Noe Valley Voice April 2009

Hungry Budget Eyes Senior Lunches

By Corrie M. Anders

A social service program that provides local seniors with nutritious weekday lunches is on the verge of closure--again.

Project Open Hand says budgetary restrictions may force it to stop providing meals at the Noe Valley Ministry and at four other locations in the city.

The Noe Valley Senior Center dining room currently serves up to 20 seniors a day, according to director Wendy Cohen. Seniors must be at least 60 years old to receive the hot meals, which are trucked in from a Project Open Hand central location.

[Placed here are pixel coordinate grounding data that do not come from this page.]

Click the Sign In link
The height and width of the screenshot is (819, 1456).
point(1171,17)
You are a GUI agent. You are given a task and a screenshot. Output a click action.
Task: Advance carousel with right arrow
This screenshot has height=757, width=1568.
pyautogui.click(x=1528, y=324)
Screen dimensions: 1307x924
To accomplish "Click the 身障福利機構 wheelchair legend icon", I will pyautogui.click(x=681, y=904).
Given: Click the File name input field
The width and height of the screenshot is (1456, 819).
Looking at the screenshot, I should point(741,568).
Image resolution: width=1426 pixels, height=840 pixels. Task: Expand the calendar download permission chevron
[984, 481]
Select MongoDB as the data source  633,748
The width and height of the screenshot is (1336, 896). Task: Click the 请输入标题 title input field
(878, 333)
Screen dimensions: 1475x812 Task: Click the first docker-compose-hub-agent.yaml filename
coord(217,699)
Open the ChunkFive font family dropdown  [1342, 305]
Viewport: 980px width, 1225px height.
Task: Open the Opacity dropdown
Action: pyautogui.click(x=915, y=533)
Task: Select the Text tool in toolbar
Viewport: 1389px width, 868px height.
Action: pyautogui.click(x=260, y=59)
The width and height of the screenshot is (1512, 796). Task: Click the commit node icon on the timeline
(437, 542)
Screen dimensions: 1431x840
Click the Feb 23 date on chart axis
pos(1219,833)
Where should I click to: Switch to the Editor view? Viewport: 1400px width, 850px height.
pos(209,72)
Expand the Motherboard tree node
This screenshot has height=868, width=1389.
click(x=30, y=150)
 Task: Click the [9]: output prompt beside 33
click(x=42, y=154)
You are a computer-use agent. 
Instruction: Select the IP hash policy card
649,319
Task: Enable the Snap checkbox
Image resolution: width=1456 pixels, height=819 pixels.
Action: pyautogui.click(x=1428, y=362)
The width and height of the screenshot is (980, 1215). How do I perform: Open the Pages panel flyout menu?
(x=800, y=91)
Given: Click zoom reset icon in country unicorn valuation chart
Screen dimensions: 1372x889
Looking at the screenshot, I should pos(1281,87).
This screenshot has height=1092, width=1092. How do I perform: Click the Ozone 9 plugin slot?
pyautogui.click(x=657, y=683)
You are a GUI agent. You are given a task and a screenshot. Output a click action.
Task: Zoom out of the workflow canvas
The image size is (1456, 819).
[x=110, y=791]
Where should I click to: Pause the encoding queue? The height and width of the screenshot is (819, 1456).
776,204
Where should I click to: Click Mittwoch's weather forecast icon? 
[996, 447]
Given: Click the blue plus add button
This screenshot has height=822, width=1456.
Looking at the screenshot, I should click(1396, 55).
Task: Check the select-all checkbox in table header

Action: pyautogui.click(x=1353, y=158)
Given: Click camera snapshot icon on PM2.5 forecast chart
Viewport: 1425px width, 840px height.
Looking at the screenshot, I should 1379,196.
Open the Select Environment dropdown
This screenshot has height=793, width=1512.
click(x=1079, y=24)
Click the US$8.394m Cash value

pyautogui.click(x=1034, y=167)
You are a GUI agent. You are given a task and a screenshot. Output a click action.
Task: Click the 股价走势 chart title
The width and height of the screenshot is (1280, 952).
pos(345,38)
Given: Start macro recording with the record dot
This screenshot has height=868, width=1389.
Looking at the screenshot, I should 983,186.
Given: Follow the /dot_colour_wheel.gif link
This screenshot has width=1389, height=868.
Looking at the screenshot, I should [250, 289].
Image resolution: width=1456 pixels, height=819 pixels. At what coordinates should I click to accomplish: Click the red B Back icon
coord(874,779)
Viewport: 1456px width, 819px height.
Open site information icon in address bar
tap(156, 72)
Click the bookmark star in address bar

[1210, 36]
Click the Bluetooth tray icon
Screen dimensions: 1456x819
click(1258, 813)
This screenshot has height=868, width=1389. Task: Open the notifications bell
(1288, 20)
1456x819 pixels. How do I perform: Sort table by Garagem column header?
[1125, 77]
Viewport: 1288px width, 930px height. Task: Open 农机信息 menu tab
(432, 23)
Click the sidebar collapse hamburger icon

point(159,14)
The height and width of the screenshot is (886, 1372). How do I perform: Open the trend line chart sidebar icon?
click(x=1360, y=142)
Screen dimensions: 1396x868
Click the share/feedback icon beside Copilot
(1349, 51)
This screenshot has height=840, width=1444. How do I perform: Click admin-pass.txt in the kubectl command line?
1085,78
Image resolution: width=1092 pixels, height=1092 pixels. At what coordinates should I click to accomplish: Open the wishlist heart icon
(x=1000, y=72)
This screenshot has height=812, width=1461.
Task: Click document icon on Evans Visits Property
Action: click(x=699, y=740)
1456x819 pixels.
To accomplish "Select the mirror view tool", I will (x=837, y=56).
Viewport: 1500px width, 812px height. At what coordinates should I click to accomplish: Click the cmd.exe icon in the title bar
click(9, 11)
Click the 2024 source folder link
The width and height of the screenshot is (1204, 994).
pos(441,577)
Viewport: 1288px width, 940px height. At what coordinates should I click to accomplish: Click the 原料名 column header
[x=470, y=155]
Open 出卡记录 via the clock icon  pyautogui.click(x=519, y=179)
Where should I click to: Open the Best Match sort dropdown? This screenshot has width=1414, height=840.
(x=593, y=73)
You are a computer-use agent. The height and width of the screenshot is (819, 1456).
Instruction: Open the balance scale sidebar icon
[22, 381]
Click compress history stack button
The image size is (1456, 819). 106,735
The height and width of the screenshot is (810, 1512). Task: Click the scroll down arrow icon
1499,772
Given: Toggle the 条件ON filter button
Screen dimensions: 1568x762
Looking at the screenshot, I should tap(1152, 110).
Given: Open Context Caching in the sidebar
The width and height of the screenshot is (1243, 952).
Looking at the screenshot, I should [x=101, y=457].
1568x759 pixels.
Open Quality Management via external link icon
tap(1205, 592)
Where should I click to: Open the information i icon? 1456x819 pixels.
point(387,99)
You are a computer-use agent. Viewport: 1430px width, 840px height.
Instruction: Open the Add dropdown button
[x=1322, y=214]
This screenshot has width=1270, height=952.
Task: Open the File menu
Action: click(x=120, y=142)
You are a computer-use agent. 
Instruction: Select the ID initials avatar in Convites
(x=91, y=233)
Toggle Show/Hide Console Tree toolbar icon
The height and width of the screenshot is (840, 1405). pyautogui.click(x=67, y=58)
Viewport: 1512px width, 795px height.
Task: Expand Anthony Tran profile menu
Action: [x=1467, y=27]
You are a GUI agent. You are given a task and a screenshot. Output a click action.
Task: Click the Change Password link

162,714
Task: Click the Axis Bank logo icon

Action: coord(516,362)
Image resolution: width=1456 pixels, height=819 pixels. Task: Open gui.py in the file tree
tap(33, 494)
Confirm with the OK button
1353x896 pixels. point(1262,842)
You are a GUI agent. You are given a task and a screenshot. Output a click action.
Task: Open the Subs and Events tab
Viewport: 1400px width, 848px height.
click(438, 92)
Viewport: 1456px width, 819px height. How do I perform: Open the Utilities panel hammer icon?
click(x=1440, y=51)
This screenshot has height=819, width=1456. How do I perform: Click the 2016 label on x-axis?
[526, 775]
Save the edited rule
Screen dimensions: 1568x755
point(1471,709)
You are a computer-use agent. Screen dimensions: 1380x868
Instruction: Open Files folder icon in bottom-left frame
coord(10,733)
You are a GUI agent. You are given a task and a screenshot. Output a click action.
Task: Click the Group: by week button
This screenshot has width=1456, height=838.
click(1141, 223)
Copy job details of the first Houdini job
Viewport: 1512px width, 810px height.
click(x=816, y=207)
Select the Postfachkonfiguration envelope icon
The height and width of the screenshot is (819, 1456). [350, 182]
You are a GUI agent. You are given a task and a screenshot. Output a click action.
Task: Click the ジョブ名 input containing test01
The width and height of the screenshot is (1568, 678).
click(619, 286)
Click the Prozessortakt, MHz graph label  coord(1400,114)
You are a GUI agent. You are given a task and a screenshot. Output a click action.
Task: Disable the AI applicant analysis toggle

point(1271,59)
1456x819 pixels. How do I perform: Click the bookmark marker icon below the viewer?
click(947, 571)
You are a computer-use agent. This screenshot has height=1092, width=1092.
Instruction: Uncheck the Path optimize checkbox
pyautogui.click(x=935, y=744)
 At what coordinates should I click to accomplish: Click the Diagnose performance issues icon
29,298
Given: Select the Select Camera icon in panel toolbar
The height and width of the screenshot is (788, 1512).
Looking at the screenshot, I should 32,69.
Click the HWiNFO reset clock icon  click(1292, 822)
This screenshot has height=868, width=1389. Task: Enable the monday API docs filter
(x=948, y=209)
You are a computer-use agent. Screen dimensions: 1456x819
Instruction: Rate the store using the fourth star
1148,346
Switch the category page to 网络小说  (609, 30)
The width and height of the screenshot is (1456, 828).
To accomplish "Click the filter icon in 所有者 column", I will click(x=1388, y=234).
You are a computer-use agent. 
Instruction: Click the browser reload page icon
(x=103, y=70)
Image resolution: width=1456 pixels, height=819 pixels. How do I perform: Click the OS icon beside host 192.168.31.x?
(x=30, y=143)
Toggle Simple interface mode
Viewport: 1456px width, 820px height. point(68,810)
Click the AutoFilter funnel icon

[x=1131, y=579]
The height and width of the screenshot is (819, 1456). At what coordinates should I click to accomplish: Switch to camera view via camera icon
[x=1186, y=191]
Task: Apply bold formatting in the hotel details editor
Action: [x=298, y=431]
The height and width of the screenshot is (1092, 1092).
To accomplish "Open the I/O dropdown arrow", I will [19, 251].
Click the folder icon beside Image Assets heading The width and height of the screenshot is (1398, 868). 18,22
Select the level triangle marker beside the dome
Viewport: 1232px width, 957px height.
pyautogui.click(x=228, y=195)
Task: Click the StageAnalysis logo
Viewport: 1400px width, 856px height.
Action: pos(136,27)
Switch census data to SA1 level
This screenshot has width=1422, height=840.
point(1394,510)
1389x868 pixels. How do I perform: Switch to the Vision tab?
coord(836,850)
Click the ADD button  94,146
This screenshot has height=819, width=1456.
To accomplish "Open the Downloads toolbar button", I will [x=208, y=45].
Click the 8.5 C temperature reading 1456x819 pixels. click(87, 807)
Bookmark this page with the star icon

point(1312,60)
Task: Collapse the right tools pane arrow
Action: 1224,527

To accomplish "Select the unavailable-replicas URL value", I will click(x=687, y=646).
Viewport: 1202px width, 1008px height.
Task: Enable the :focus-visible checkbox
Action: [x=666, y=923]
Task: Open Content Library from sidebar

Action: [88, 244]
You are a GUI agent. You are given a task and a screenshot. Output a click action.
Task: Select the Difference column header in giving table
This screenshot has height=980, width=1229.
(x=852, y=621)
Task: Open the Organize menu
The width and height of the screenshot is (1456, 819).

Because of its consistently small number of participants, the meals program at the Ministry is often targeted for elimination during tight budgets. Seniors attending the program, which offers social activities in addition to lunch, will likely be directed to larger programs at other Project Open Hand locations.

"They've been on the chopping block for years, but we've been able to save them," said Darin Raffaelli, senior sites manager for Project Open Hand.

Whether the local program survives the budget axe for the next fiscal year won't be known for a few months. An increase in attendance, or a change in funding sources, might affect the status come July 1.

Until then, seniors can still get meals for a $2 donation at 1021 Sanchez Street. Meals are served 12:30 to 1 p.m., but the center's doors open around noon. (To reserve a lunch, call 415-648-1030 the day before.)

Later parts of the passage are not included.